Counting down the days...

So Shawn got me hooked and I no longer have control. I started snowboarding last January ('08) and have loved it since the 1st day. Well, almost every day. There were the days I came away with some nasty bruises, and even a broken bone! (I broke my rib going on rail my 3rd time out. Hey, I didn't want to be the one who couldn't anything anymore!) Anyway, it's been a great ride (literally) and I thought I should share some great memories made on my Feelgood with Shawn and his Twin and Alli and her K2. Us 3 have had some pretty great adventures on our boards, the greatest among them was our trek out to Montana. Speaking for the 3 of us, we all think of our days on Lone Mountain in the days of stress, school, work, and all the yuck that comes with it. I've been counting down the days till I can strap on my beautiful board and shred the gnar again!Here's Shawn getting ready to actually do this box. He's awesome. He's my inspiration.Alli's learning, she pretty much started this season. She did a box perfectly out in Montana, and rocked it! Like so...

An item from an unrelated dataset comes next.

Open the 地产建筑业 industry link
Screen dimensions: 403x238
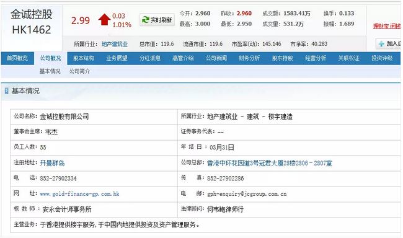click(115, 44)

The lodge we stayed at was the greatest! They were the most hospitable staff. They made us a made-to-order breakfast each morning and partied with us at night. Shawn and I took advantage of the LAST quarter-cent pool table in the countryBelieve me, Alli and I take advantage of our time on the lifts. If you were anywhere on Lone Mountain on the days of Jan 8-13, you probably heard/saw us singing and dancing on the chair lifts.We all feel quite at home in our shredding gear, I don't think any of us would have a problem making Montana our REAL home! A group shot from the *near* top of Lone Mountain on the Big Sky side. It was pretty exhileration coming down from those hights, and Alli had her biggest struggle of all when she found herself in about 4 ft. of soft powder and had to fight (roll, splatter, scream in frustration) her way out. It was hilarious. You need to see the video, maybe I'll post it if I can find 10 hrs of free time :)

All and her boarding mentor, Shawn. I could be mentor if I had more to say than, "Just bend your knees and don't fall!"
Alli and I had our groove/rap/weirdy/black barbie session every morning while getting ready. It was hot. No, literally. I advise everyone to not dance around for long periods of time wearing long johns and wool socks. Sweaty.
Bye bye, Montana. See you soon if I win the lottery or decide to disown my lifelong goals and familyor get amnesia and wake up as a pro snowboarder or become a anthropologist and want to find a baby sabertooth tiger on Lone Mountain and then just snowboard around while my team digs it up, but then I'm there in the newspapers and my family contacts me and says, "Hey you got amnesia, but we're your family! Come back to Minnesota!" and I'll be all "Do you have mountians and/or frozen 30 million old sabertooth tiger babies in Minnesota?" and they'll be like, "Well, no..." and that's when I'll be like, "Then you're not my family!!"